The reason you might be embarking on this journey is to make a living out of writing. Of course, your labor should be compensated, and it’s up to you to decide what kind of compensation is fair. 

Freelancing takes a certain degree of tenacity because when you’re starting out, it’s likely that you’ll need time to build up a resume of work and a network of contacts. Having pre-existing connections from a full-time job is certainly helpful, and I highly recommend doing this if you get the chance. Of course, some of us, like Jeff Somers, fall into freelancing under less favorable circumstances, and this is where saying yes truly comes in hand. Somers needed to make a living from writing as soon as he could and decided in his first year that he would take every freelance writing assignment that would pay him. As he puts it, “Without any experience or contacts, you can start writing for money today, if you’re willing to start in the trenches.” 

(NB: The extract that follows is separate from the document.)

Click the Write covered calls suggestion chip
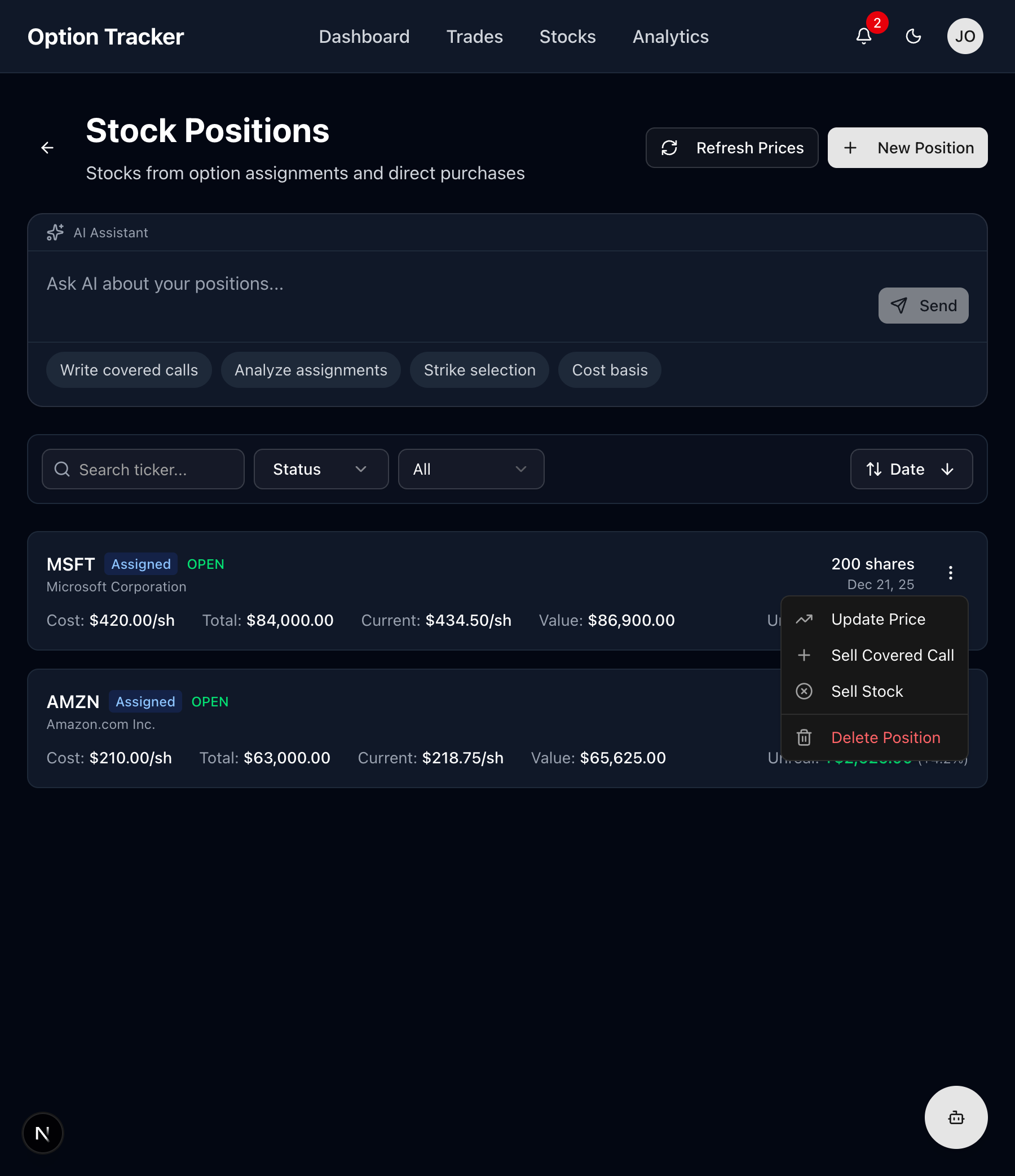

At this stage, things will seldom be glamorous. Although it is true that there are great assignments, you’re more than likely to find some truly awful writing work, whether for low pay, boring subject matter, or restrictive and frustrating rules (or, as Somers found, a combination of all three). 

To help you in your journey, try the following three things when you start: 

  1. Set up a website as your professional face on the internet
  2. Reach out to past employers and other connections to let them know you’re looking for writing work
  3. Answer ads on internet job sites

Be prudent in your approach; Somers wisely advises, “Saying Yes doesn’t mean you chuck your common sense out the window.” Scams and unethical job opportunities exist, but that doesn’t mean you should be blindsided by them. 

The key takeaway here is that inexperience can be paralyzing and that the best way to overcome that is to simply start. Your jobs will lead to something beyond money, be it a networking opportunity or experience (though, ideally, it comes with financial compensation, too). 

What are you waiting for? Get out there and say Yes.